With technologies this advanced, it’s easy to overlook some of the traditional components that can be enhanced to create immersive experiences. For instance, simple audiovisual elements can now be combined with new real-time technologies to add a dimension of interactivity, even when the audience cannot directly participate. For their 100th anniversary, the Los Angeles Philharmonic hosted a free concert for 18,000 fans at the Hollywood Bowl featuring dynamic projection mapping that responded to the music in real-time.

During John Williams’ performance, the proscenium of the Hollywood Bowl lit up to look like the inside of the Millennium Falcon. Using Notch Designer without a timecode or click-track, the generative particle system was able to create looks that reacted to the orchestra’s audio signals, working to match John Williams’ rhythm in real-time. Instantaneous reactive elements like this feel like magic, and is one of many simple ways that a fantasy world can be brought to life to transport fans to a galaxy far, far away…

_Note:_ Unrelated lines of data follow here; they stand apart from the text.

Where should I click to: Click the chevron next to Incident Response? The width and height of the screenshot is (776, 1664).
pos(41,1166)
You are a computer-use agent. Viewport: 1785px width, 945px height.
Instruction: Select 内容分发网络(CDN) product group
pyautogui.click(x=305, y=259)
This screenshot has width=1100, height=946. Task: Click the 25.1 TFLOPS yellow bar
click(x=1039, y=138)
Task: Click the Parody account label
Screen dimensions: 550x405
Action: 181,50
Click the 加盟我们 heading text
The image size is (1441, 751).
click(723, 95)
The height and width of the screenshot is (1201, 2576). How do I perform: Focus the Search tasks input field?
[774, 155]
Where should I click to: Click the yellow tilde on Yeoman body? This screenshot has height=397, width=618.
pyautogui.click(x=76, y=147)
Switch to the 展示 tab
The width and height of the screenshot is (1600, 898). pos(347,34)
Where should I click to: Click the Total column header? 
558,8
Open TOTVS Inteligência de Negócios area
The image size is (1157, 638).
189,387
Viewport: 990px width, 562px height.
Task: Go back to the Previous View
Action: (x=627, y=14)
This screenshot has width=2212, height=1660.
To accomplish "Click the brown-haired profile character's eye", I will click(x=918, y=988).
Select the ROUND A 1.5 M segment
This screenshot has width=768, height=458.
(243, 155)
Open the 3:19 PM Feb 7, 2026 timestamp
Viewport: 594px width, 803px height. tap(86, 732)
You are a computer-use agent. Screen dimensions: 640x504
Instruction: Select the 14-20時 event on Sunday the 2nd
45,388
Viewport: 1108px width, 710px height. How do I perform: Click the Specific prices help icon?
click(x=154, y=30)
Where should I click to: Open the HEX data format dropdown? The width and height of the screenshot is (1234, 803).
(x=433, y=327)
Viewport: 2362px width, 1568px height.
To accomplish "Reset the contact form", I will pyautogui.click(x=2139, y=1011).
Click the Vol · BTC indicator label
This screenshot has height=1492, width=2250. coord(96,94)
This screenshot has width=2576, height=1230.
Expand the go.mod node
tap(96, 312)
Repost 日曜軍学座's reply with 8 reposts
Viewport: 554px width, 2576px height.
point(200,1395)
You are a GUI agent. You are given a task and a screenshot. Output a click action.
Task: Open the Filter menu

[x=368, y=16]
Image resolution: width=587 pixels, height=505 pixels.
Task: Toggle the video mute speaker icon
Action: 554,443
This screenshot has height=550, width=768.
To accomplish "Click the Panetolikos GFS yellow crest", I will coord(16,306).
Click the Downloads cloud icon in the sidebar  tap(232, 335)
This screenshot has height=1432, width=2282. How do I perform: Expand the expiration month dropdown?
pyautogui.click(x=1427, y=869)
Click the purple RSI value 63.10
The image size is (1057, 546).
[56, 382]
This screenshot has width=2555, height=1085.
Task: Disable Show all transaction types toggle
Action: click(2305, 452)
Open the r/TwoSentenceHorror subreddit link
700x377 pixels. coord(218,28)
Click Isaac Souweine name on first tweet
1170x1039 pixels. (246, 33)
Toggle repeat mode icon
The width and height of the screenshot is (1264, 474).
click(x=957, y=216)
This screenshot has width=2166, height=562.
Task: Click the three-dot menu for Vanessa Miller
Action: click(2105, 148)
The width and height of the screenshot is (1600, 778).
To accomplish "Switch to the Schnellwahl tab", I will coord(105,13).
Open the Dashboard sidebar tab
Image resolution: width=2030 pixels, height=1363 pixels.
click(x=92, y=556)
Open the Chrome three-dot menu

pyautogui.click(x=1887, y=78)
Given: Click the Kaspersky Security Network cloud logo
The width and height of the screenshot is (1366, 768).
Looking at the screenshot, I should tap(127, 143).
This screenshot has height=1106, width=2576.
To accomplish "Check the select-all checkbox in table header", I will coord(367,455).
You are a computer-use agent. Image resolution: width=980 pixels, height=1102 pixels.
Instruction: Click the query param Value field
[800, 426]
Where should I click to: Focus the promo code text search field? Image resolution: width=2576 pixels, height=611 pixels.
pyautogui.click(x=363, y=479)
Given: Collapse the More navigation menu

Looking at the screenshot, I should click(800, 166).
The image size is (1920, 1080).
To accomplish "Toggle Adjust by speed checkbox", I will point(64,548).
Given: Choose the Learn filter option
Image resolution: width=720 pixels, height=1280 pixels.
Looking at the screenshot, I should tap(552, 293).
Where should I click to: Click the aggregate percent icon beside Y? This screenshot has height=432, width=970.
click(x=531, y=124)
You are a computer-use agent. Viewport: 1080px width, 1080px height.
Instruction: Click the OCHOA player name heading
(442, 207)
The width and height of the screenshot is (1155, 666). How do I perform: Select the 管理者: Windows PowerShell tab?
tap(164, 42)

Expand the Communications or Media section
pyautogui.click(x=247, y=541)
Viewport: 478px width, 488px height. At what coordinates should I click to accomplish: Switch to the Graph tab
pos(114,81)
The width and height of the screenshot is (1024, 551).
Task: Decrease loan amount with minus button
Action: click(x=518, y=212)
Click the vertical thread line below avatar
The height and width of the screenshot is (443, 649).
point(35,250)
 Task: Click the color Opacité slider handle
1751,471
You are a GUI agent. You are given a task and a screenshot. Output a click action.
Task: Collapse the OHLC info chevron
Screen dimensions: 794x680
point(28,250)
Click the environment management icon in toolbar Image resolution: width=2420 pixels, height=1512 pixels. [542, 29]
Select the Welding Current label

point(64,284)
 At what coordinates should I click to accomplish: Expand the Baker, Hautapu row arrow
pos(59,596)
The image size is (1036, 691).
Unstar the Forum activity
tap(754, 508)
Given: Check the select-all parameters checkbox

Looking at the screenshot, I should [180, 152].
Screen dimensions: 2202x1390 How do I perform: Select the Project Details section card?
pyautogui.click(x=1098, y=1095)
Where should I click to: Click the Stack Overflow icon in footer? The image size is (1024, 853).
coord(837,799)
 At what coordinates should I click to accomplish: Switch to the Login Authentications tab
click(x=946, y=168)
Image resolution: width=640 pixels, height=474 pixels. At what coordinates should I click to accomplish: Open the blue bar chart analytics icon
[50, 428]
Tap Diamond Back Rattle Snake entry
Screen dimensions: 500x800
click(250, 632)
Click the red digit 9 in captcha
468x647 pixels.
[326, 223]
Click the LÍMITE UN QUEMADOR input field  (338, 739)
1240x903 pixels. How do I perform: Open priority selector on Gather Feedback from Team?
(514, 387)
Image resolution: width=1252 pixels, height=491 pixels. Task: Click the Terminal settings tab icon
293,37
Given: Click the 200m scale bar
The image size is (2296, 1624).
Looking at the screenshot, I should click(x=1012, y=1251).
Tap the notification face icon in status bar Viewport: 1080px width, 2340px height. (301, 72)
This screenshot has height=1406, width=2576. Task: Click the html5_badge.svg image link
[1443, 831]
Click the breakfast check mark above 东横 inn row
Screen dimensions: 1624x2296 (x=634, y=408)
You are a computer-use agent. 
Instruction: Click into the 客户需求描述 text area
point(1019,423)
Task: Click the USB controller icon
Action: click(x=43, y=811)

Live entertainment in the new age


In the new age, art, technology and design will work so closely together that they may become indistinguishable from one another. Interdisciplinary design, including mixed media art and experiential design, will continue to encourage artists and designers to blur the lines by incorporating art into technology, and vice versa, creating new jobs and opportunities that specialize in this combination. The term “immersive experience” may even soon become irrelevant as industries catch up and it becomes the norm for any type of event. It’s as Jens Oliver Mayer, Managing Director of Jack Morton, said at InfoComm 2017:

“It’s time to stop thinking in silos. Stop thinking about digital, non-digital, online, offline. We still schizophrenically separate the event strategy from the digital and technology strategy. That’s not what’s going on in the world out there.”

Out there, immersive strategies are all about regarding technology as an artistic medium and likewise, exploring how art can find and create new purposes and applications for technologies.

The live entertainment industry has always sought to combine the best of art and technology, so it’s no surprise that they are at the forefront of experiential design. By expanding creativity and possibilities, immersive experiences have helped redefine our demand and expectations of live entertainment, further driving technological change and determining the impact of these technologies in the long run. Right now, the demand for immersive technology is at a high. With advances in extended reality, 3D spatial audio, and real-time interactive technologies, live entertainment is becoming more surprising, and the possibilities endless.